As a part of its ongoing effort to retain exclusive brand licensing rights to a word that’s been a part of the English language since the early seventeenth century, Politico has ordered a British website called Tory Politico to stop using the word “politico,” because — who knows? Maybe you might accidentally end up at the latter site and become confused as to why your favorite Beltway press-release mill has suddenly become obsessed with Parliament and Gordon Brown and Torchwood or something?

Apparently, they’ve gotten away with it before:

This isn’t the first time Politico has gotten all mad litigious on some obscure website. Soon after its founding, and its subsequent change of name from The Capitol Leader to Politico, the paper went after La Politica and forced them to change their name to Candidato USA, despite the fact that La Politica was exclusively dedicated to the Hispanic-American community.
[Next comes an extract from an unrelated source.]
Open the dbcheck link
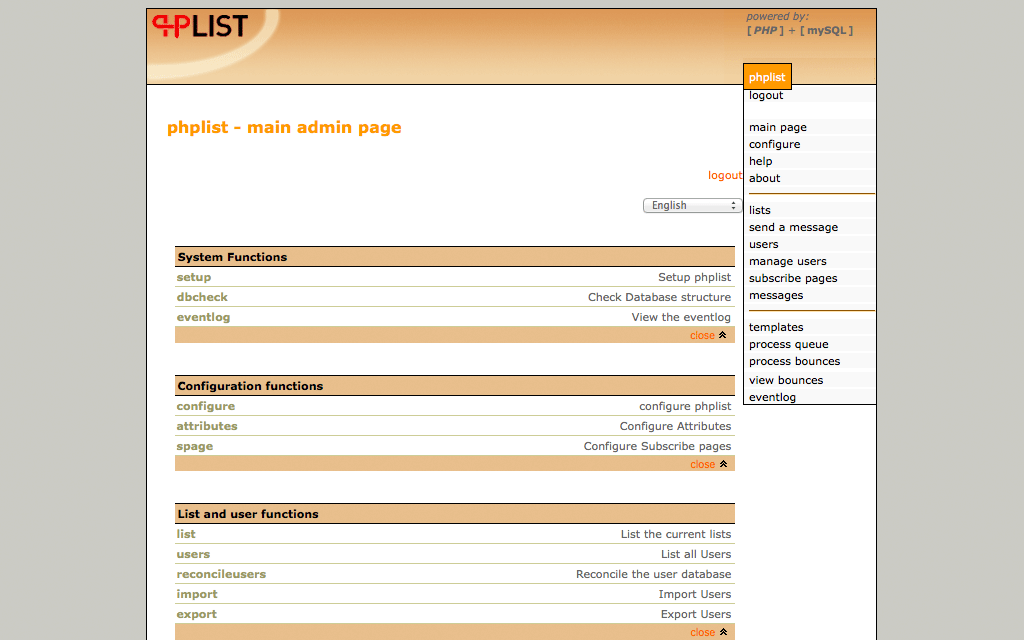The width and height of the screenshot is (1024, 640). click(202, 297)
Brown should take heart, however, because Politico mounted a similar campaign to get conservative political blog The College Politico to relinquish its name, but the College Politico remains so named to this day.

Presumably, College Politico has held out since Stephen Gutowski’s usage predates Vandehei and company’s version.   Tory Politico, on the other hand, is a recent creation — started well after The Politico was a known quantity.

While I get the desire to protect branding — I’ve been irked by the subsequent creation of blogs with names similar or identical to mine — I agree with Linkins that the potential for confusion between a blog devoted to British politics and a major newspaper is slim, indeed.

Ana Marie Cox — now employed by GQ — suggests that “every political blog in the world should change its name to Politico. Right now.“   An amusing idea.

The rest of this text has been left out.